Action item >>
Below are entries. Copy exactly the lines running from the line that holds "Subscribe Here (141, 1749)" to the line that holds "Notify me of new posts by email. (108, 2361)", with both ends included.

Start of Records supplied

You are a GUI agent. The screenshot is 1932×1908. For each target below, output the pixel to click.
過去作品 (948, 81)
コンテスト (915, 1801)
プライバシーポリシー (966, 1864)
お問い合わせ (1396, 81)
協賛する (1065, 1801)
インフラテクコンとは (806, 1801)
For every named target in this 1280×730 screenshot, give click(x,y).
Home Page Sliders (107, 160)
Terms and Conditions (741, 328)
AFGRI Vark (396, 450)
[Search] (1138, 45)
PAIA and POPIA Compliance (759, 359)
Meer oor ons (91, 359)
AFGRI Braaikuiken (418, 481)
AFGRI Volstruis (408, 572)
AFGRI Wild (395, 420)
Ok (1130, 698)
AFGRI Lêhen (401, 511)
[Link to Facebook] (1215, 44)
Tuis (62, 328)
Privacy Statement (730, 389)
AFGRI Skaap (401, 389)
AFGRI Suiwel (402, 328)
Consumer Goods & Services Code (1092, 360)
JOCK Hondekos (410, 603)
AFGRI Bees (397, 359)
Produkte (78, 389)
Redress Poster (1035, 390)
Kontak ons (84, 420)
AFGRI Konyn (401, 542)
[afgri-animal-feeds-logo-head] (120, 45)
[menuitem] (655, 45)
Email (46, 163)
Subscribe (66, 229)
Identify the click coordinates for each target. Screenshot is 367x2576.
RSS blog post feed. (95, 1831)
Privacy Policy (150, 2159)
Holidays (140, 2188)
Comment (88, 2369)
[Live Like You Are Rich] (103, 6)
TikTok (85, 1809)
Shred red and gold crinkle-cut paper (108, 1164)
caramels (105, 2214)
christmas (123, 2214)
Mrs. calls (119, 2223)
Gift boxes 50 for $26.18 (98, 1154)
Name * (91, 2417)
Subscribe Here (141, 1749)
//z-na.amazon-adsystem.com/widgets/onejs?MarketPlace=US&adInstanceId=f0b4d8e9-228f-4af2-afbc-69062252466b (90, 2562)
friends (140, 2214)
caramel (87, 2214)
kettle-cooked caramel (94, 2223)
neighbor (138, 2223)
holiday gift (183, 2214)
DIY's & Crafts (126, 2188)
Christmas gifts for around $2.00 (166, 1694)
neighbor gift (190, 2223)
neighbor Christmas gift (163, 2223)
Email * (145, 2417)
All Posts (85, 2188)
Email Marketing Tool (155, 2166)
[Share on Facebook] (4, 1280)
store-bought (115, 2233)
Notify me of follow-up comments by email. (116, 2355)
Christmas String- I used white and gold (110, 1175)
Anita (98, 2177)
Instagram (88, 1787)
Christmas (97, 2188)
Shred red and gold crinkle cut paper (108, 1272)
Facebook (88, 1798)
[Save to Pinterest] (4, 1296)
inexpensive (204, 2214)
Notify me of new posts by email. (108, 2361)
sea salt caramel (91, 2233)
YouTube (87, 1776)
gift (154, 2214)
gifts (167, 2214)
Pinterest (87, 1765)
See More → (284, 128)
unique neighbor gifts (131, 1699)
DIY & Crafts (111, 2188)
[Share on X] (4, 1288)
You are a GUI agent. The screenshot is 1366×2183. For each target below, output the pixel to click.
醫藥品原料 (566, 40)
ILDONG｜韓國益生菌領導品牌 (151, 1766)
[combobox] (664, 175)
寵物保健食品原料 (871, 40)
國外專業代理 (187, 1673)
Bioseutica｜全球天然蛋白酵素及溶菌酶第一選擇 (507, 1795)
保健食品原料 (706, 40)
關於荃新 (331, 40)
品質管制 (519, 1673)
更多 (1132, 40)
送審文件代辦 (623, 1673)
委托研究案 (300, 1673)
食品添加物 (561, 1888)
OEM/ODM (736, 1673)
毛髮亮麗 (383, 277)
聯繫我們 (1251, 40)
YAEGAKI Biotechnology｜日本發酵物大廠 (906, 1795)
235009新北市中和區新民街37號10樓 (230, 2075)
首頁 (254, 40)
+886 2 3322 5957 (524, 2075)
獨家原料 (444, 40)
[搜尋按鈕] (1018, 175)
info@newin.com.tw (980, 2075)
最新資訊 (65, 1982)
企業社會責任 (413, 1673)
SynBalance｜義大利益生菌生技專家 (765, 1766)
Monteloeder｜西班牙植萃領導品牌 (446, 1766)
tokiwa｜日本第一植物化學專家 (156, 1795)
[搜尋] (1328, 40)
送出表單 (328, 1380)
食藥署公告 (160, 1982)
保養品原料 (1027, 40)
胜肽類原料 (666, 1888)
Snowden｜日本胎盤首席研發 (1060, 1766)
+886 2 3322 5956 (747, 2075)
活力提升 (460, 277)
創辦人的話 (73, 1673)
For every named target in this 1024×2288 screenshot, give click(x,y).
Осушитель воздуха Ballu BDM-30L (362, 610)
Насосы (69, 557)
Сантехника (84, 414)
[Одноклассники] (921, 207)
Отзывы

End of Records supplied

Problem solution >>
Subscribe Here (141, 1749)
//z-na.amazon-adsystem.com/widgets/onejs?MarketPlace=US&adInstanceId=f0b4d8e9-228f-4af2-afbc-69062252466b (90, 2562)
friends (140, 2214)
caramel (87, 2214)
kettle-cooked caramel (94, 2223)
neighbor (138, 2223)
holiday gift (183, 2214)
DIY's & Crafts (126, 2188)
Christmas gifts for around $2.00 (166, 1694)
neighbor gift (190, 2223)
neighbor Christmas gift (163, 2223)
Email * (145, 2417)
All Posts (85, 2188)
Email Marketing Tool (155, 2166)
[Share on Facebook] (4, 1280)
store-bought (115, 2233)
Notify me of follow-up comments by email. (116, 2355)
Christmas String- I used white and gold (110, 1175)
Anita (98, 2177)
Instagram (88, 1787)
Christmas (97, 2188)
Shred red and gold crinkle cut paper (108, 1272)
Facebook (88, 1798)
[Save to Pinterest] (4, 1296)
inexpensive (204, 2214)
Notify me of new posts by email. (108, 2361)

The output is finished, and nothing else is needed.